Wednesday, December 20, 2006
Comments on Iraq Study Group report
I just finished reading the Iraq Study Group report, a little over 100 pages including appendices.
What a fabulous document--well-written, comprehensive, and wise. I liked it almost as much as George Packer's Assassin's Gate (a must read for anyone looking to get the real story on Iraq). I was at first perplexed by the lengthy account and detail in the first part of the report about the current situation in Iraq. "Don't Americans know this stuff already?" I thought to myself. Then, I realized that most Americans certainly do not know the real state of the situation over there, because so much of the news is politicized. If you watch FOX news, you would get the warm, fuzzy feeling that we're winning the war, apart from a few setbacks. Other news sources, on the other hand, portray only doom and gloom and focus just on numbers of troops and Iraqis killed.

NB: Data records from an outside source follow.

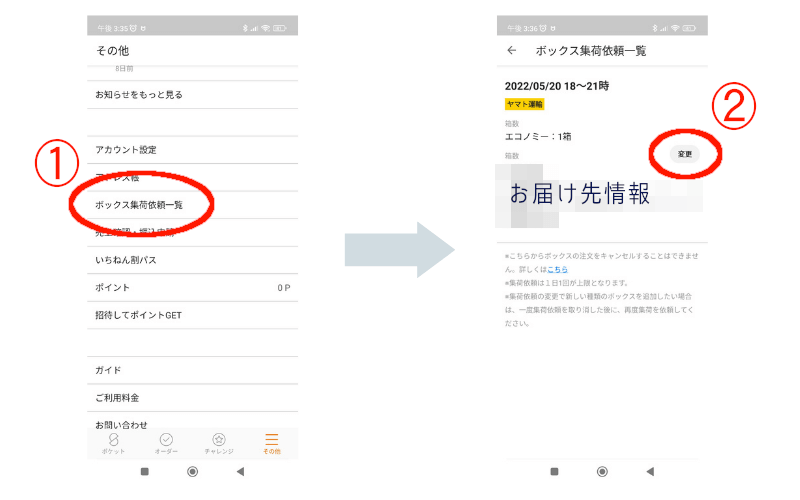800x500 pixels.
Task: Tap the オーダー checkmark icon
Action: coord(166,440)
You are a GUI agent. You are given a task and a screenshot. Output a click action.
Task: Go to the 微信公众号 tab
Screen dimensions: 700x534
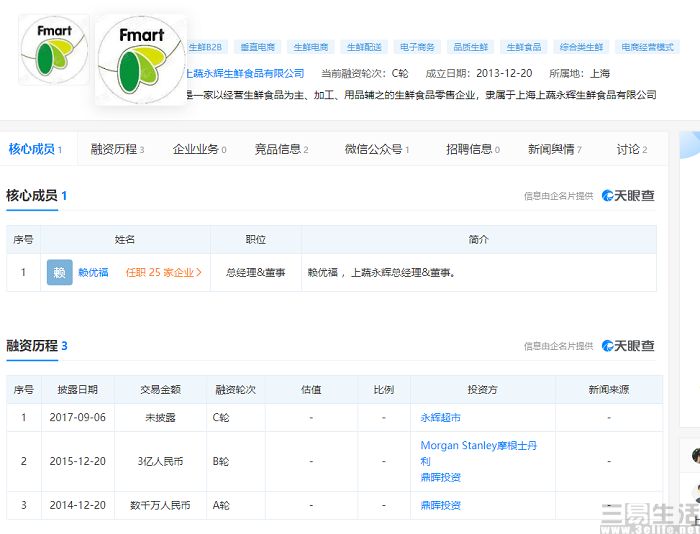click(377, 150)
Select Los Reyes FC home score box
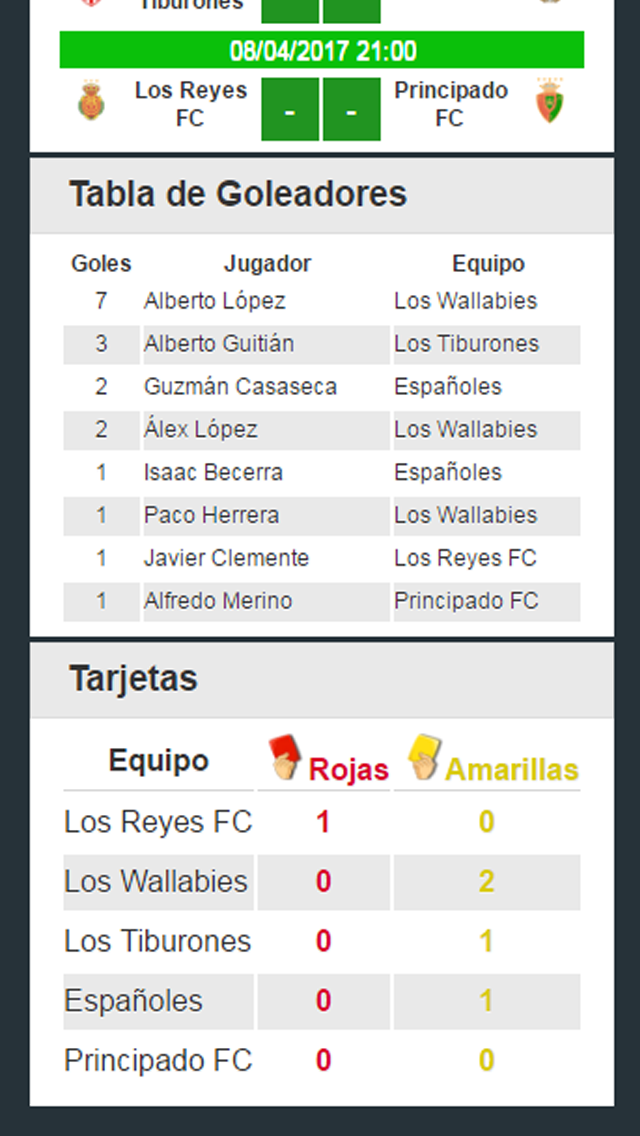Screen dimensions: 640x1136 point(290,109)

How appropriate, then, of the ISG to come out with a bi-partisan look at the situation, one that Americans can trust as a de-politicized assessment, or at least one in which political biases have cancelled each other out.
The following points of the report really resonated with my experience in Iraq and thoughts on the predicament.
1.) "There is no guarantee for success in Iraq." Page 1, line 1 of the assessment says it all. In fact, I'd take it a step farther and propound that we're almost guaranteed NOT to be successful in Iraq if we pursue the same muddled policy. (The report mentions why the current policy is muddled, such as military ineffectiveness and lack of reconstruction coordination.)
2.) Current military operations are to no end. The report reads, "US forces can 'clear' any neighborhood but there are neither enough US troops present nor enough support from Iraqi security forces to "hold" neighborhoods so cleared." We saw this so many times in Al Anbar province (Western Iraq). The Army and/or Marines would do a large sweeping operation and so-called "clear" areas of insurgents, but the insurgents always knew the operation was coming, would hide out or hole up for a few days, and then resurface once our military units were gone.
3.) Iraq must be regarded in the context of the broader Middle East conflict, and therefore, congruent efforts must be made on the Arab-Israeli issue. Time and time again, this was mentioned in conversations with Iraqi politicians and in my experience throughout the Middle East. (See a recent article on this topic in the Christian Science Monitor:
4.) Oil revenues and resources must be under the purview of the federal government rather than Iraq's various regions. (YES, YES, YES!) The outcry this recommendation caused among Iraq's powerful Kurdish and Shia blocs just shows how little they are committed to an Iraq that benefits all its citizens. This is the one measure, that if carried out in the way most powerful political players desire (i.e. Kurds and Shia), GUARANTEES the continuation of conflict and violence in Iraq for the foreseeable future. Sunnis, left in a region with no oil and no viable economy, will just be forever waging war on the other two regions in order to get some of the pie. Even more disastrously, the area, left on its own, without resources, and already home to a growing number of Sunni extremists, becomes fertile ground as a permanent terrorist safehaven.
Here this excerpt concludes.